┌─ PROVIDED DATA
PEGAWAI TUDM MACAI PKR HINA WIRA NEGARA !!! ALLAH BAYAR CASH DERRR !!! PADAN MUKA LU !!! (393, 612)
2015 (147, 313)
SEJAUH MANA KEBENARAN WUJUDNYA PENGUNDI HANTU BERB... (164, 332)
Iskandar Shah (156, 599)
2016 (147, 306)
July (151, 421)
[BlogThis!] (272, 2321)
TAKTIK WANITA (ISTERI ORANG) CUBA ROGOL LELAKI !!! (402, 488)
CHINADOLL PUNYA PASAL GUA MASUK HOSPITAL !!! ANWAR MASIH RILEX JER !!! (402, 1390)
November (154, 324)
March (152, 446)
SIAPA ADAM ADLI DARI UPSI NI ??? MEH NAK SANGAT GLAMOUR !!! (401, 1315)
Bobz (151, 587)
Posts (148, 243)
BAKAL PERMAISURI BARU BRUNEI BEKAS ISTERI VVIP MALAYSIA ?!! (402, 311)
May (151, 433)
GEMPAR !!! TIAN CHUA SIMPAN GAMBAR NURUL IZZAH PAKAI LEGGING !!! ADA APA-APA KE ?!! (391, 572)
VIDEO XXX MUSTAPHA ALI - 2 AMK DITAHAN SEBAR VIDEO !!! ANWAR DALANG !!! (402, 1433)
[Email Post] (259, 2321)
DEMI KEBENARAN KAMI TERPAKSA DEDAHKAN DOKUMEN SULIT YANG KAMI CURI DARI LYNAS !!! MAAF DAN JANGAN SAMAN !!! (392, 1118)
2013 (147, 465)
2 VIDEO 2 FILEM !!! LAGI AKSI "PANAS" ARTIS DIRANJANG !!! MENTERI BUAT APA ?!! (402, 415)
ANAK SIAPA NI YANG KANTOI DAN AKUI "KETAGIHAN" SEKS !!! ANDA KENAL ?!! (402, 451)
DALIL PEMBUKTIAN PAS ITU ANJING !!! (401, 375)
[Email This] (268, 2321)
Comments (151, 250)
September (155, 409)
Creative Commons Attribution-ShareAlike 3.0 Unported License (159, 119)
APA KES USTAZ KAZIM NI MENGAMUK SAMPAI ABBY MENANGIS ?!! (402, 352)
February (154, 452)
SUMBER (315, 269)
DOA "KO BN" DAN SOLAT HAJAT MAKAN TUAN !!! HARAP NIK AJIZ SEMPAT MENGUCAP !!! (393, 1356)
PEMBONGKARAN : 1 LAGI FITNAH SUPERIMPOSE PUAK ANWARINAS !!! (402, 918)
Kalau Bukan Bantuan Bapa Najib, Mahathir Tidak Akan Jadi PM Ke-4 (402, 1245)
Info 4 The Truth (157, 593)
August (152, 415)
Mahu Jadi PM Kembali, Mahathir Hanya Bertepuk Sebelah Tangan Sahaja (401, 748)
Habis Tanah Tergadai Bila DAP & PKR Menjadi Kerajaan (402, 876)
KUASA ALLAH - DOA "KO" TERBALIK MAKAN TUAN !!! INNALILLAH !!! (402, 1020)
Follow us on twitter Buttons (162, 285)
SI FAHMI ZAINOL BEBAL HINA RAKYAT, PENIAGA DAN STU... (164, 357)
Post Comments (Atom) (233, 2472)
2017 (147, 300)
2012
└─
EXERCISE PROMPT:
Return the lines from the one containing "SEJAUH MANA KEBENARAN" through the last line of the records. Include both ends and nothing else.

EXERCISE SOLUTION:
SEJAUH MANA KEBENARAN WUJUDNYA PENGUNDI HANTU BERB... (164, 332)
Iskandar Shah (156, 599)
2016 (147, 306)
July (151, 421)
[BlogThis!] (272, 2321)
TAKTIK WANITA (ISTERI ORANG) CUBA ROGOL LELAKI !!! (402, 488)
CHINADOLL PUNYA PASAL GUA MASUK HOSPITAL !!! ANWAR MASIH RILEX JER !!! (402, 1390)
November (154, 324)
March (152, 446)
SIAPA ADAM ADLI DARI UPSI NI ??? MEH NAK SANGAT GLAMOUR !!! (401, 1315)
Bobz (151, 587)
Posts (148, 243)
BAKAL PERMAISURI BARU BRUNEI BEKAS ISTERI VVIP MALAYSIA ?!! (402, 311)
May (151, 433)
GEMPAR !!! TIAN CHUA SIMPAN GAMBAR NURUL IZZAH PAKAI LEGGING !!! ADA APA-APA KE ?!! (391, 572)
VIDEO XXX MUSTAPHA ALI - 2 AMK DITAHAN SEBAR VIDEO !!! ANWAR DALANG !!! (402, 1433)
[Email Post] (259, 2321)
DEMI KEBENARAN KAMI TERPAKSA DEDAHKAN DOKUMEN SULIT YANG KAMI CURI DARI LYNAS !!! MAAF DAN JANGAN SAMAN !!! (392, 1118)
2013 (147, 465)
2 VIDEO 2 FILEM !!! LAGI AKSI "PANAS" ARTIS DIRANJANG !!! MENTERI BUAT APA ?!! (402, 415)
ANAK SIAPA NI YANG KANTOI DAN AKUI "KETAGIHAN" SEKS !!! ANDA KENAL ?!! (402, 451)
DALIL PEMBUKTIAN PAS ITU ANJING !!! (401, 375)
[Email This] (268, 2321)
Comments (151, 250)
September (155, 409)
Creative Commons Attribution-ShareAlike 3.0 Unported License (159, 119)
APA KES USTAZ KAZIM NI MENGAMUK SAMPAI ABBY MENANGIS ?!! (402, 352)
February (154, 452)
SUMBER (315, 269)
DOA "KO BN" DAN SOLAT HAJAT MAKAN TUAN !!! HARAP NIK AJIZ SEMPAT MENGUCAP !!! (393, 1356)
PEMBONGKARAN : 1 LAGI FITNAH SUPERIMPOSE PUAK ANWARINAS !!! (402, 918)
Kalau Bukan Bantuan Bapa Najib, Mahathir Tidak Akan Jadi PM Ke-4 (402, 1245)
Info 4 The Truth (157, 593)
August (152, 415)
Mahu Jadi PM Kembali, Mahathir Hanya Bertepuk Sebelah Tangan Sahaja (401, 748)
Habis Tanah Tergadai Bila DAP & PKR Menjadi Kerajaan (402, 876)
KUASA ALLAH - DOA "KO" TERBALIK MAKAN TUAN !!! INNALILLAH !!! (402, 1020)
Follow us on twitter Buttons (162, 285)
SI FAHMI ZAINOL BEBAL HINA RAKYAT, PENIAGA DAN STU... (164, 357)
Post Comments (Atom) (233, 2472)
2017 (147, 300)
2012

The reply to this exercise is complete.